FBI Director Christopher Wray issued a dire warning about China's growing influence during a Senate Intelligence Committee hearing on Tuesday. He said there were a variety of ways China was implementing a plan to replace the US as the foremost global power, including by infiltrating academia.
Recent reports have suggested that while China's on-campus 'Confucius Institutes' are ostensibly language-learning centers, they often serve as vehicles for Chinese propaganda at universities around the world, including the US.
Intelligence experts have also cited Chinese cybersecurity threats as a major concern in 2018.
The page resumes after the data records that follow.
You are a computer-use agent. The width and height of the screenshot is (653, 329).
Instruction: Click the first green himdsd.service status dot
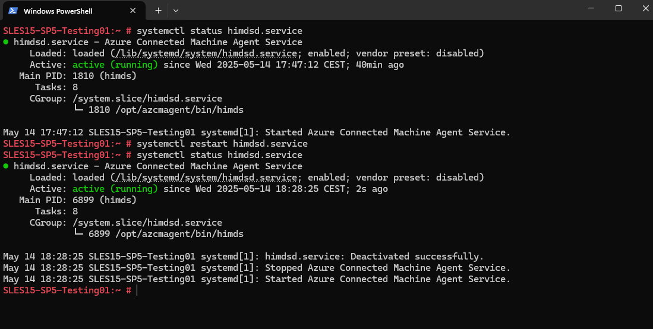click(x=6, y=42)
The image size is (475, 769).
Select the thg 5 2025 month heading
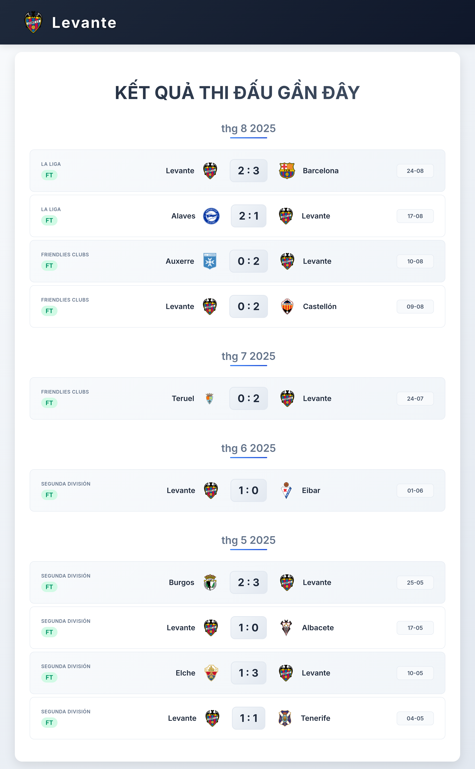248,540
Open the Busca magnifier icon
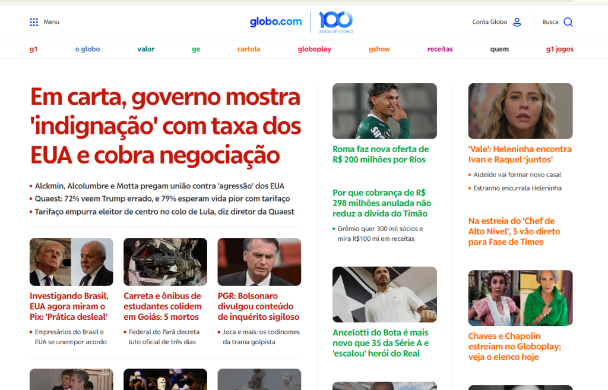The height and width of the screenshot is (390, 608). click(568, 22)
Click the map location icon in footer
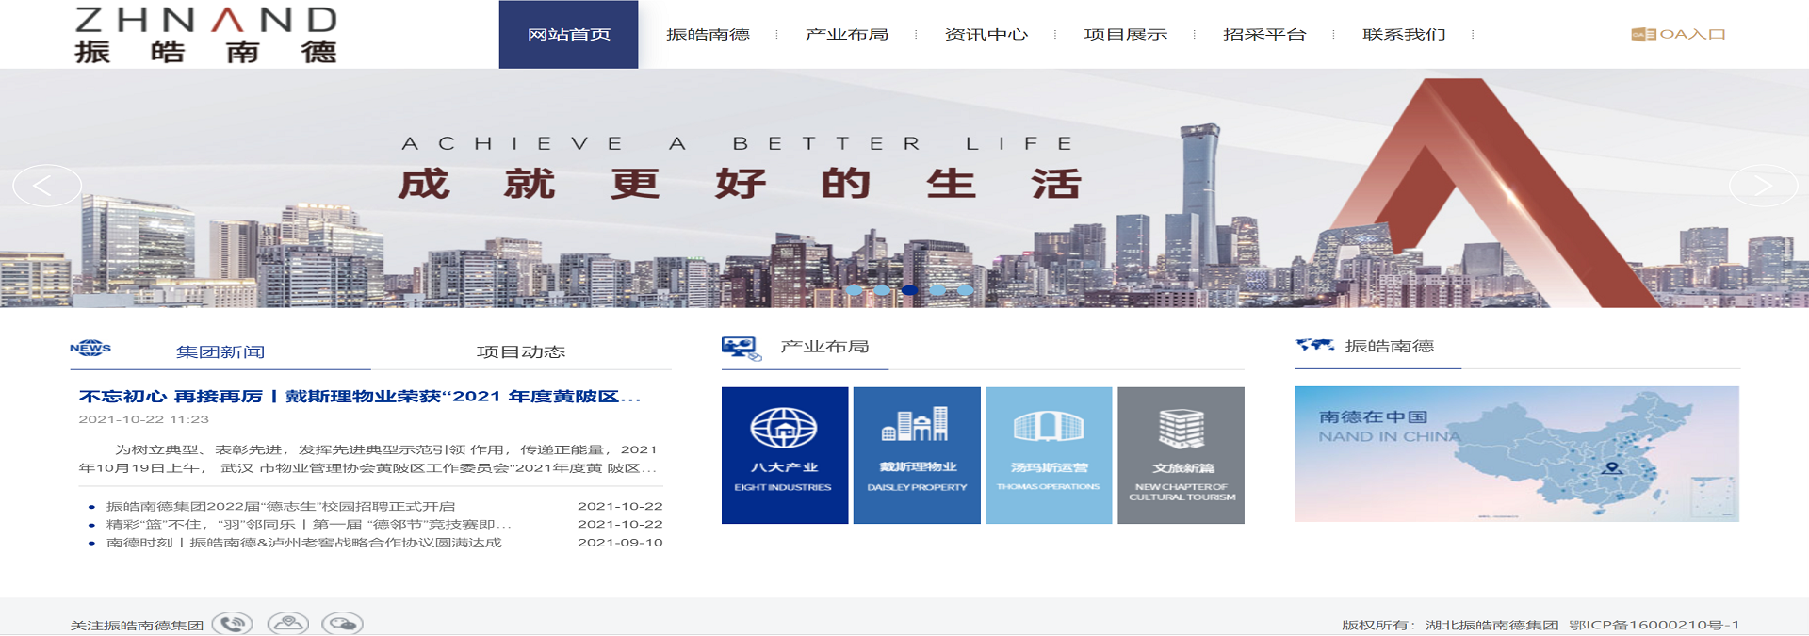 click(287, 623)
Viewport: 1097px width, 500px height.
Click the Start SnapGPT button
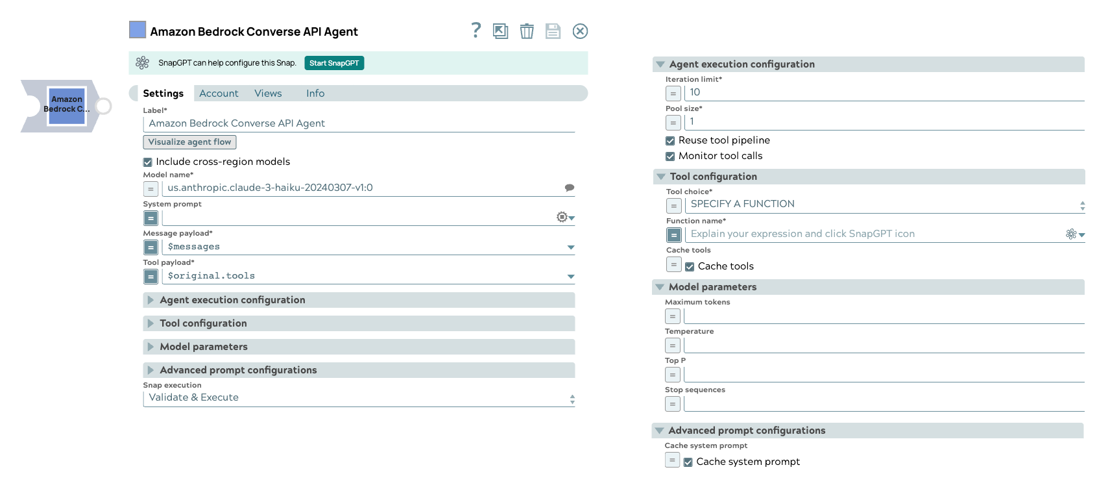pyautogui.click(x=334, y=63)
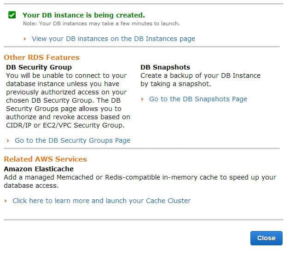
Task: Click the arrow beside DB Security Groups Page link
Action: click(x=8, y=141)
Wray on Tuesday reiterated a commonly held view among US intelligence officials that China is seeking to become a global superpower through unconventional means — but he framed it as both a governmental and a societal threat to the US.
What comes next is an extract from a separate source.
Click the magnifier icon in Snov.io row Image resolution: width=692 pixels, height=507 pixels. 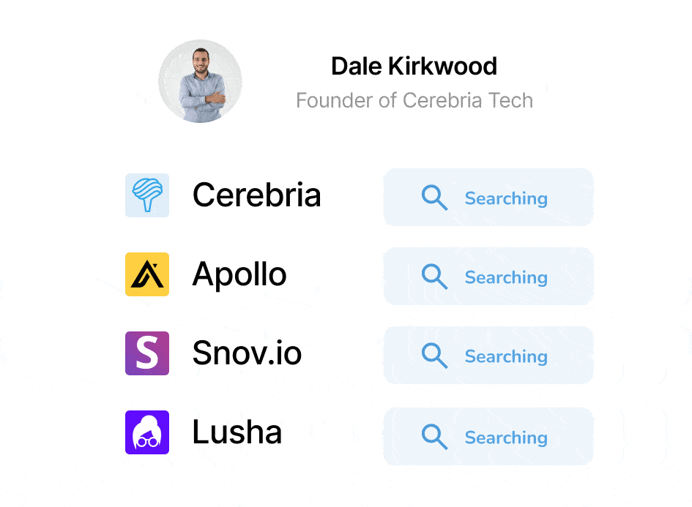pyautogui.click(x=434, y=356)
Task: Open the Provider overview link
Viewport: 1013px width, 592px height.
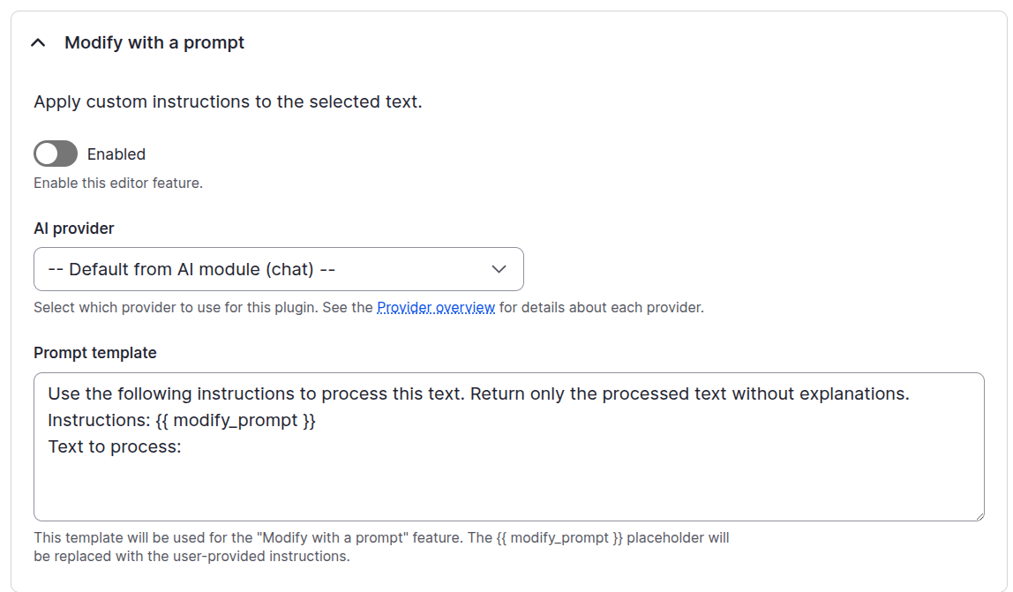Action: (436, 307)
Wray pointed to China's use of unconventional intelligence sources as an example of its reach.
He said "collectors" — what the intelligence community calls people who collect intelligence on behalf of agencies or governments — had infiltrated US universities.
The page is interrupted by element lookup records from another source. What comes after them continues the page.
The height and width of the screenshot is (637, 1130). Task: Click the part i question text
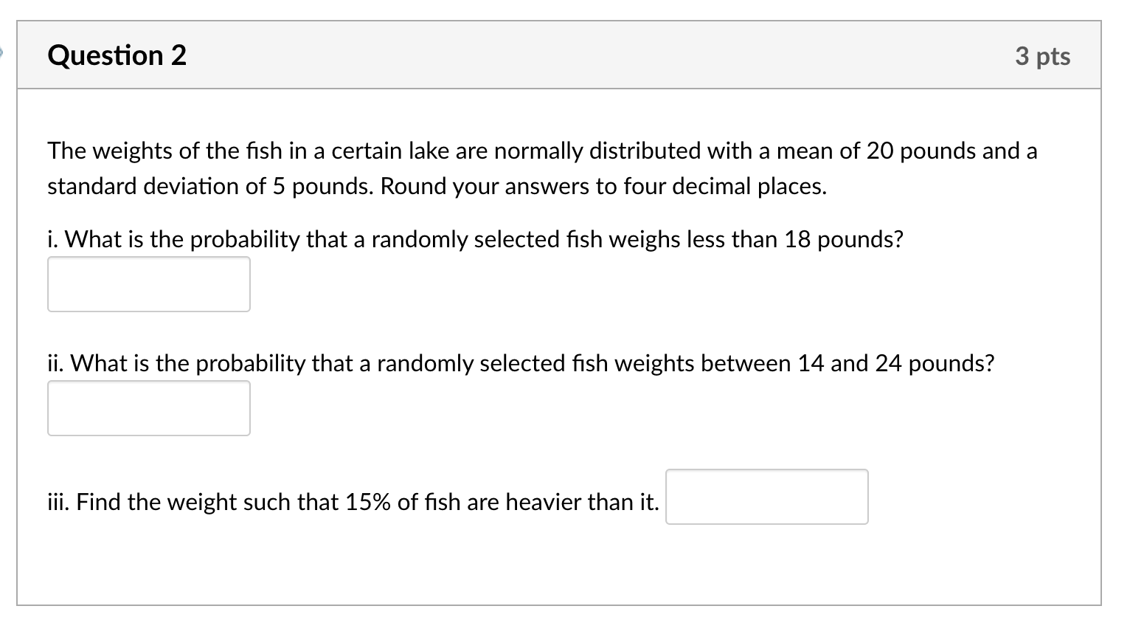click(475, 239)
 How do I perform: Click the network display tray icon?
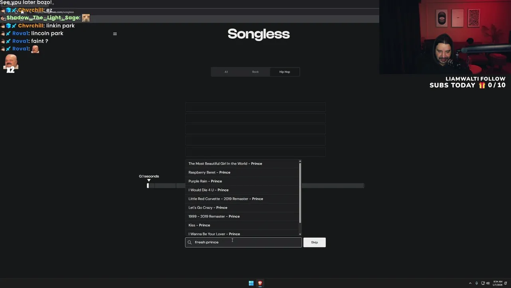click(x=483, y=283)
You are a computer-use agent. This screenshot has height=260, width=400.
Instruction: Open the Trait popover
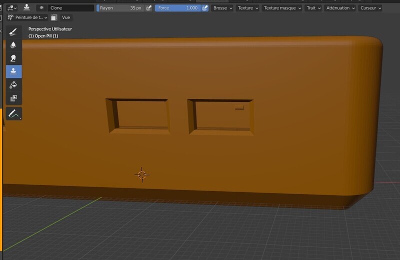coord(314,8)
"I think in this setting, I would just say that the use of non-traditional collectors — especially in the academic setting, whether it's professors, scientists, students — we see in almost every field office that the FBI has around the country," Wray said.
"They're exploiting the very open research-and-development environment that we have, which we all revere, but they're taking advantage of it," Wray said, adding that there is a "naiveté" among academics about the risks posed by foreign nationals at US universities.